Best Buy has cut its profit outlook due to rising tariffs on imported electronics. The retailer’s CEO, Corie Barry, said prices would need to be raised to offset the costs of the duties.
Barry had previously warned that Best Buy would likely have to raise prices due to the tariffs. However, she did not specify which items would be affected, citing competitive reasons.
Best Buy joins other companies like Abercrombie & Fitch and Macy’s in cutting its profit outlook this week due to tariffs. The company reported better-than-expected earnings but missed quarterly revenue expectations.
The impact of tariffs on the US consumer electronics industry has been significant, with many companies struggling to absorb the costs. Best Buy is a key player in this market, selling iPhones, TVs, laptops, and other products that are often made in China or other parts of Asia.
Despite the challenges, Barry said she was focused on delivering value to customers. She outlined several strategic priorities for the year, including improving the customer experience, launching new product lines, and increasing efficiency.
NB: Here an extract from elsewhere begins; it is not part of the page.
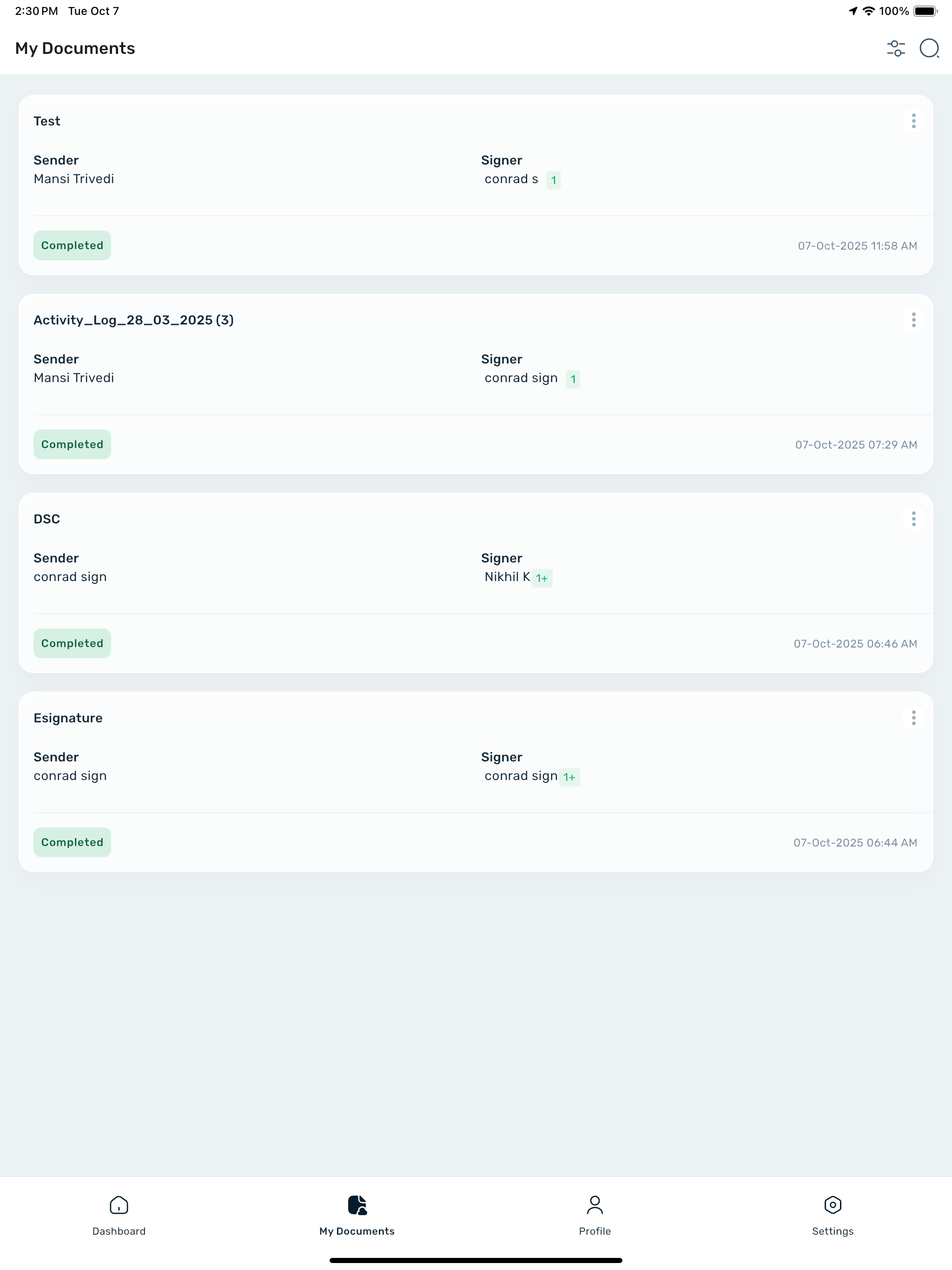Tap the search icon in header
The width and height of the screenshot is (952, 1270).
click(x=929, y=48)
The company’s earnings call also highlighted the resilience of its smartphone sales business. Despite a decline in overall revenue, Best Buy posted comparable sales growth for mobile phones for the first time in three years.
However, the uncertainty surrounding tariffs is still a concern. A federal trade court ruling that may change the backdrop of trade policy has led Barry to emphasize the need for flexibility and adaptability.